No description provided.

nstogner · 2025-02-10T10:37:03Z

These results look pretty promising. A few things:

Since we have so much of a gap in TTFT between PrefixHash and LeastLoad load balancing modes, I think it makes sense to add in a 3rd scenario to sanity check: raw k8s Service (i.e. round-robin). This will give us an indication of whether there is a bug in the LeastLoad codepath that might be causing the ramp in TTFT. This can be done by setting minReplicas: 8 in the Model, and applying a new Service that will bypass KubeAI (set --base-url=http://bypass-kubeai in the benchmark script):

apiVersion: v1
kind: Service
metadata:
  name: bypass-kubeai
spec:
  selector:
    model: llama-3.1-8b-instruct-fp8-l4
  ports:
    - protocol: TCP
      port: 80
      targetPort: 8000

I am wondering why TTFT actually gets shorter at medium load for PrefixHash routing - any thoughts? Perhaps the dip is just within the variance that you might expect across different runs.
The graph is nice, would love to see one for the throughput numbers as well.
I am assuming you are keeping the Model object around across the different test runs and just changing the load balancing strategy field? Or are you deleting and recreating?
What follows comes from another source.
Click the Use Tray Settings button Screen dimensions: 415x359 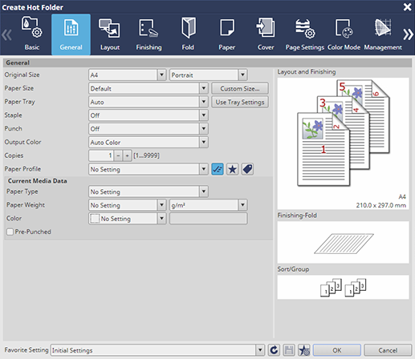(240, 102)
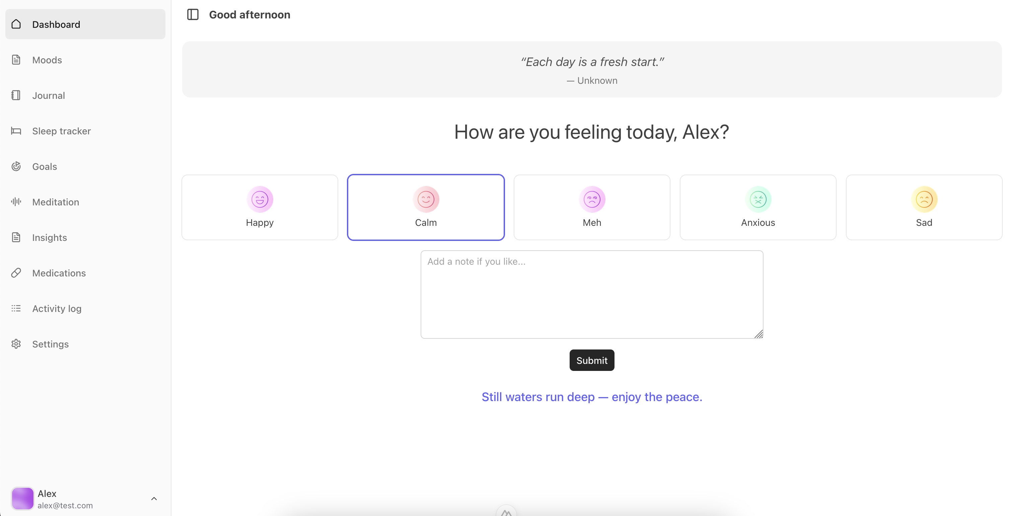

samos123 · 2025-02-10T16:42:22Z

Will do another test.
I think that's just pure variance between runs.
Will do.
Yes I only modified the model by patching the load balancing strategy. This caused the pods to stay alive.

nstogner

Great asset to have this benchmark!

nstogner · 2025-02-12T15:35:18Z

benchmarks/benchmark_serving/benchmark_serving.py

@@ -0,0 +1,1373 @@
+# SPDX-License-Identifier: Apache-2.0


Can you add comment with a link to where this file came from and what was changed?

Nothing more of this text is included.